Apache Drill vs PrestoDB

Anson Abraham | TrustRadius Reviewer
Score 8 out of 10
Vetted Review
Verified User

Overall Satisfaction with Apache Drill

Apache Drill was being used initially to evaluate running queries on data stored in multiple data stores (hDFS, postgres, cassandra). We were testing it out, over the use of PrestoDB. But saw that Drill also supported HBASE and other engines. it was from that aspect, used Drill to query data across the multiple datasources, as more ec2 instances were created, since some of the data was also stored in s3.
  • queries multiple data sources with ease.
  • supports sql, so non technical users who know sql, can run query sets
  • 3rd party tools, like tableau, zoom data and looker were able to connect with no issues
  • deployment.
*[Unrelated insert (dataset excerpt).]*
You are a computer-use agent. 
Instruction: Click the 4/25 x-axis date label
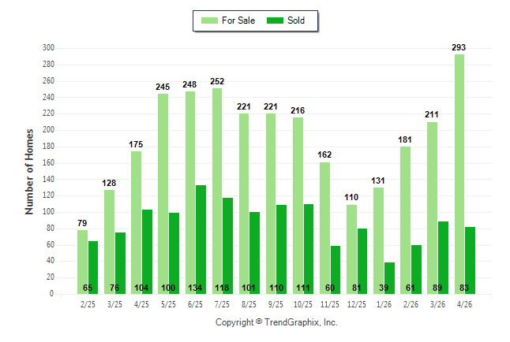point(141,304)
Not as easy
  • configuration isn't as straight forward, especially with the documentation
  • Garbage collection could be improved upon
  • Configuration has taken some serious time out.
  • Garbage collection tuning. is a constant hassle. time and effort applied to it, vs dedicating resources elsewhere.
  • w/ sql support, reduces the need of devs to generate the resultset for analysts, when they can run queries themselves (if they know sql).
  • prestodb, impala and apache phoenix
compared to presto, has more support than prestodb.
Impala has limitations to what drill can support
apache phoenix only supports for hbase. no support for cassandra.
Apache drill was chosen, because of the multiple data stores that it supports htat the other 3 do not support. Presto does not support hbase as of yet. Impala does not support query to cassandra
if Presto comes up with more support (ie hbase, s3), then its strongly possible that we'll move from apache drill to prestoDB. However, Apache drill needs more configuration ease, especially when it comes to garbage collection tuning. If apache drill could support also sparkSQL and Flume, then it does change drill into being something more valuable than prestoDB
if you're doing joins from hBASE, hdfs, cassandra and redis, then this works.
Using it as a be all end all does not suit it. This is not your straight forward magic software that works for all scenarios. One needs to determine the use case to see if Apache Drill fits the needs. 3/4 of the time, usually it does.